▶ WHAT YOU NEED TO DO:
Where does the word "Close" show up in the records? Copy every line that holds it.

************

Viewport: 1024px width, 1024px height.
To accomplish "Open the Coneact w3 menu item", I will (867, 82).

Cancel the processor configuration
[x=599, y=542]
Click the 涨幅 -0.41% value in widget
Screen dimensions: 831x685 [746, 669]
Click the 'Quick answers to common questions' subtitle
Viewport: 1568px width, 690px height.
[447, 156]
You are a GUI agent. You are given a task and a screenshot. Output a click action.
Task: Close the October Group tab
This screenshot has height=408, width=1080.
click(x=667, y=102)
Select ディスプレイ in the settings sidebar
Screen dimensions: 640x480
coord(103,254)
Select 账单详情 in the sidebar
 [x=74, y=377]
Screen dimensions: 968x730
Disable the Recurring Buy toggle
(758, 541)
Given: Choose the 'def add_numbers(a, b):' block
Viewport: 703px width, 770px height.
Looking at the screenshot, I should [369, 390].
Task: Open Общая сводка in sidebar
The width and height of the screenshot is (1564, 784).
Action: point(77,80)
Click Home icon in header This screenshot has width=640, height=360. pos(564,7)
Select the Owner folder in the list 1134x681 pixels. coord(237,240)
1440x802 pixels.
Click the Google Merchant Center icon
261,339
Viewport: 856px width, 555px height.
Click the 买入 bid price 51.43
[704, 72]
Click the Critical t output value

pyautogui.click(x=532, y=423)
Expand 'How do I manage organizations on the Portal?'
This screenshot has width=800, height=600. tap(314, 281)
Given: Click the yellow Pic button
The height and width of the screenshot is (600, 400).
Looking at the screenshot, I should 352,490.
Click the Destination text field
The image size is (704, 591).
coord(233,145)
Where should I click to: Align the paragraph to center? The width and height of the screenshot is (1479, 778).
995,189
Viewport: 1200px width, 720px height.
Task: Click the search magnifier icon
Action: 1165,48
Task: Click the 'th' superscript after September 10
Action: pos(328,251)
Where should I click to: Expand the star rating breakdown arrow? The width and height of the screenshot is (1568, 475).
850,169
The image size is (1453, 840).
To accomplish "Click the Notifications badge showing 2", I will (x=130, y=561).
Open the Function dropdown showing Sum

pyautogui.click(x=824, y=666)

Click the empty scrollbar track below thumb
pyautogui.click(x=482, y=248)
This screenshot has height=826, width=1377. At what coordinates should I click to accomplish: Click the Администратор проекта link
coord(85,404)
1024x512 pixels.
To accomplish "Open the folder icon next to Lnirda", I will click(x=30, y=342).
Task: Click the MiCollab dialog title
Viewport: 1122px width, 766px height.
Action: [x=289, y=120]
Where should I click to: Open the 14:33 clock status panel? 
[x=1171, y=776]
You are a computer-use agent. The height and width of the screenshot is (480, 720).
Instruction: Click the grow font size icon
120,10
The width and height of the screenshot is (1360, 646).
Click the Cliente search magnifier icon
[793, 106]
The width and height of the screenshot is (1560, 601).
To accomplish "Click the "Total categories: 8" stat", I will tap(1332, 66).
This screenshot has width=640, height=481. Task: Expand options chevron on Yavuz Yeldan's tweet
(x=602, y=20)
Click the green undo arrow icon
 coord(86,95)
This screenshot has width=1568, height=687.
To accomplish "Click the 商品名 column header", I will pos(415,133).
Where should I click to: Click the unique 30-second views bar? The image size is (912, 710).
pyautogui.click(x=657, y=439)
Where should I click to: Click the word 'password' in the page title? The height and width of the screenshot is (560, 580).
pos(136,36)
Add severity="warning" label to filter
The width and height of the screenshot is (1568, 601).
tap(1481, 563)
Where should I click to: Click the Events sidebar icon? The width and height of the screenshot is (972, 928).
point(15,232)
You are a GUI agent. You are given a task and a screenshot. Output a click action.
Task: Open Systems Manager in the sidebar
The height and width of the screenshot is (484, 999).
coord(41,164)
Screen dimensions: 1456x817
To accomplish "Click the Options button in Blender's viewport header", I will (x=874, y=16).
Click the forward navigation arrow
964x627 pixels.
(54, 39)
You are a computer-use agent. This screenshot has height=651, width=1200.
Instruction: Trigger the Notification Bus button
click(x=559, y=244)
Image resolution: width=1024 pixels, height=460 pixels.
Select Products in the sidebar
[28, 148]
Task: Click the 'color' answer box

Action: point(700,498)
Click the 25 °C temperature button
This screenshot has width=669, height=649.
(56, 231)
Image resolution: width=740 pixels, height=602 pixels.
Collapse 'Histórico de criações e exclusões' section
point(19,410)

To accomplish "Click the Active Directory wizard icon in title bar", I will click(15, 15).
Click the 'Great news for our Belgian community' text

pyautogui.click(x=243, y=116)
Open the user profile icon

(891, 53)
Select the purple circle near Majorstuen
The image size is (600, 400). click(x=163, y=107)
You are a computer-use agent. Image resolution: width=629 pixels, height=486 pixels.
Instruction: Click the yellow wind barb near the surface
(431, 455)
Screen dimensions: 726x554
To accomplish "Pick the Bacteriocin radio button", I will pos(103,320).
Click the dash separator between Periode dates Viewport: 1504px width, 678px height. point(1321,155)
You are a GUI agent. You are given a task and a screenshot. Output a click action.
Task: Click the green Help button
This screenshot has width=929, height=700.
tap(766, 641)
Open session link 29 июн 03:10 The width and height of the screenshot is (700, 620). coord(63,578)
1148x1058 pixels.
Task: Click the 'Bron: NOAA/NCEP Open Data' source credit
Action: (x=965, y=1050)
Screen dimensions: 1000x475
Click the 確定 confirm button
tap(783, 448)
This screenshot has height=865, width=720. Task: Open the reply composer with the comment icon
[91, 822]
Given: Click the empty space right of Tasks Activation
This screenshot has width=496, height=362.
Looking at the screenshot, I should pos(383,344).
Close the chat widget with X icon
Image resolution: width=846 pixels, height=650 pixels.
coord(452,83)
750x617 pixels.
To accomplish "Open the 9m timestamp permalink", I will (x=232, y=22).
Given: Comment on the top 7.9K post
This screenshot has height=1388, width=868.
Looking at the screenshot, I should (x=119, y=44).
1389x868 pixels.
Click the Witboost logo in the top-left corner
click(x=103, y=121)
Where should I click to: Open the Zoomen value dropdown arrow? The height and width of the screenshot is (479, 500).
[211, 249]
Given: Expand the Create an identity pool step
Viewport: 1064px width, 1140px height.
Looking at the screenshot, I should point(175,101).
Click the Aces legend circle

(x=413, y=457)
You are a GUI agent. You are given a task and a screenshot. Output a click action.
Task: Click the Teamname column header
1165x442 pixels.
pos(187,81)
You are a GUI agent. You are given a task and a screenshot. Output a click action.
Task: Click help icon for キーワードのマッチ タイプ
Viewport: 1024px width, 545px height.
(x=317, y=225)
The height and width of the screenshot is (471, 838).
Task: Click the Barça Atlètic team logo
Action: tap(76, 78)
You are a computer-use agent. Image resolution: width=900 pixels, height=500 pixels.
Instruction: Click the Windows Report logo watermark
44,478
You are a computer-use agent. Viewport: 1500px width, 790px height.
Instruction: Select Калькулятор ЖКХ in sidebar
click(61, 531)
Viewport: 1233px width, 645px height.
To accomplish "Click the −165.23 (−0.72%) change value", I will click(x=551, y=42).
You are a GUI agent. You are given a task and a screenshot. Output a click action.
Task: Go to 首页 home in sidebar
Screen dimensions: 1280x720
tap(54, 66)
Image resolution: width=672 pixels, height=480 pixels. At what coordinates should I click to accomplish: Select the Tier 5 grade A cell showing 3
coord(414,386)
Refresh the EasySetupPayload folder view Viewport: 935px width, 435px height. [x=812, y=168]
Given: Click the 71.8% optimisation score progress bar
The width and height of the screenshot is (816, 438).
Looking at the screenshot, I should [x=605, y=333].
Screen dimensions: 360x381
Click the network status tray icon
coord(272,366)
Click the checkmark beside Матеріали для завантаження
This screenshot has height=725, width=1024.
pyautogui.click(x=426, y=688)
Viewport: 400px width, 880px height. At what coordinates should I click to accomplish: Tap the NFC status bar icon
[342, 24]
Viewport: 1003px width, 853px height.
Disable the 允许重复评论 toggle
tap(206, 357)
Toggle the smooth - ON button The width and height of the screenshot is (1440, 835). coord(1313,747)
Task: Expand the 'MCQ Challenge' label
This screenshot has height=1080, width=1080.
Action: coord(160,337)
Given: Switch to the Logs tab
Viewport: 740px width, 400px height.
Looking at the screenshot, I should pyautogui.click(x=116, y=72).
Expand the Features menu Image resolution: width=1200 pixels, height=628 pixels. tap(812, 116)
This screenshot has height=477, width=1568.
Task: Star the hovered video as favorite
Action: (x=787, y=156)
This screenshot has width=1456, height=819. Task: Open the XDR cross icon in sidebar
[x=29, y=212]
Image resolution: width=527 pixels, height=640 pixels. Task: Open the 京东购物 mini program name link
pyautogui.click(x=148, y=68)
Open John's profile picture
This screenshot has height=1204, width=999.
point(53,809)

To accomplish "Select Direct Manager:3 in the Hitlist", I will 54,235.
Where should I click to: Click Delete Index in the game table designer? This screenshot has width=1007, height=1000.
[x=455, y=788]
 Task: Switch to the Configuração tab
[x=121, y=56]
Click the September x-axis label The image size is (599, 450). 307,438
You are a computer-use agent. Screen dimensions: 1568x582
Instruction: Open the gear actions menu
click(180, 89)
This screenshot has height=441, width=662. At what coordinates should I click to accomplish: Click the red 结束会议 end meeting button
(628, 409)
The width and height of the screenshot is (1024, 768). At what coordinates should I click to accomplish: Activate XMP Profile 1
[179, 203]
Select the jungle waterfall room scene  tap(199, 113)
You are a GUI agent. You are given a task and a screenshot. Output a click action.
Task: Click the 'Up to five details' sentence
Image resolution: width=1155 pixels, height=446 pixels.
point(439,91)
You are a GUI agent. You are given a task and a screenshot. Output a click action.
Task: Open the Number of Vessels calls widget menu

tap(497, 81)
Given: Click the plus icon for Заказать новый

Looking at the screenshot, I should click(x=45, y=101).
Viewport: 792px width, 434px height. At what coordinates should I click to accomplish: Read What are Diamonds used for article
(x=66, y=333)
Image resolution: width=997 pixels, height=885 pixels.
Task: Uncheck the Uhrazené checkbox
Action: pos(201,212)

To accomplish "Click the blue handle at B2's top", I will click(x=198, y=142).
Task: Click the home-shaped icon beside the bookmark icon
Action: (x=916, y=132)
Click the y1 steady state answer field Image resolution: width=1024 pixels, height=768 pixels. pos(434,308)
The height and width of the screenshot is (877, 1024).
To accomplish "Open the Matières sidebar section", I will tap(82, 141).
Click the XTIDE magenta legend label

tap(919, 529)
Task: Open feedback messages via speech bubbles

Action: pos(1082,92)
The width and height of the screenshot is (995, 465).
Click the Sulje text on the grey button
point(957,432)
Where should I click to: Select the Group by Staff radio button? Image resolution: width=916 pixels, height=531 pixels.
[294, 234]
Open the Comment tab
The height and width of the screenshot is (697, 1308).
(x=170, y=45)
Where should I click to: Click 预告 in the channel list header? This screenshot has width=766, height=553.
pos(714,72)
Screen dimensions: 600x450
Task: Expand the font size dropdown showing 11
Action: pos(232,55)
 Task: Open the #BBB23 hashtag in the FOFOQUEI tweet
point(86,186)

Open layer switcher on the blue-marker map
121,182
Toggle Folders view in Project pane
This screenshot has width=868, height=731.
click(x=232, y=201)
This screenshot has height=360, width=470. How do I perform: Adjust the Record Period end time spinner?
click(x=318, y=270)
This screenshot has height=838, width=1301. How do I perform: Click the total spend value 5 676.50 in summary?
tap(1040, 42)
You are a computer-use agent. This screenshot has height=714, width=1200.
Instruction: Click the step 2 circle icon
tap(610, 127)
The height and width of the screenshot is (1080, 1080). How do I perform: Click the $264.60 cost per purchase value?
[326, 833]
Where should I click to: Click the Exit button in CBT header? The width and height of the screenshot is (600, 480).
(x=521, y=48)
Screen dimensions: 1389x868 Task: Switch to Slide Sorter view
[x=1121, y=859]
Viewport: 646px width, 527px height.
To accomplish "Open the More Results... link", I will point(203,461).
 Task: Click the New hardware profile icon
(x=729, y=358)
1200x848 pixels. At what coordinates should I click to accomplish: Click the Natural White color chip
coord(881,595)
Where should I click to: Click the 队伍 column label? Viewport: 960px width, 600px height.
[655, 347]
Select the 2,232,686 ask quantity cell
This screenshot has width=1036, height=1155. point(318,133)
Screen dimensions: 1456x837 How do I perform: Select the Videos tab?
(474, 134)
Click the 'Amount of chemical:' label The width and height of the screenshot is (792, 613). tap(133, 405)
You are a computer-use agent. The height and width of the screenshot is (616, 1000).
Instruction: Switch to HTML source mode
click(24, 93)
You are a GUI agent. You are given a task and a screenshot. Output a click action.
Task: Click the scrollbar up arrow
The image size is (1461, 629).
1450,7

************

▶ RESPONSE AREA:
Task: Close the October Group tab
Close the chat widget with X icon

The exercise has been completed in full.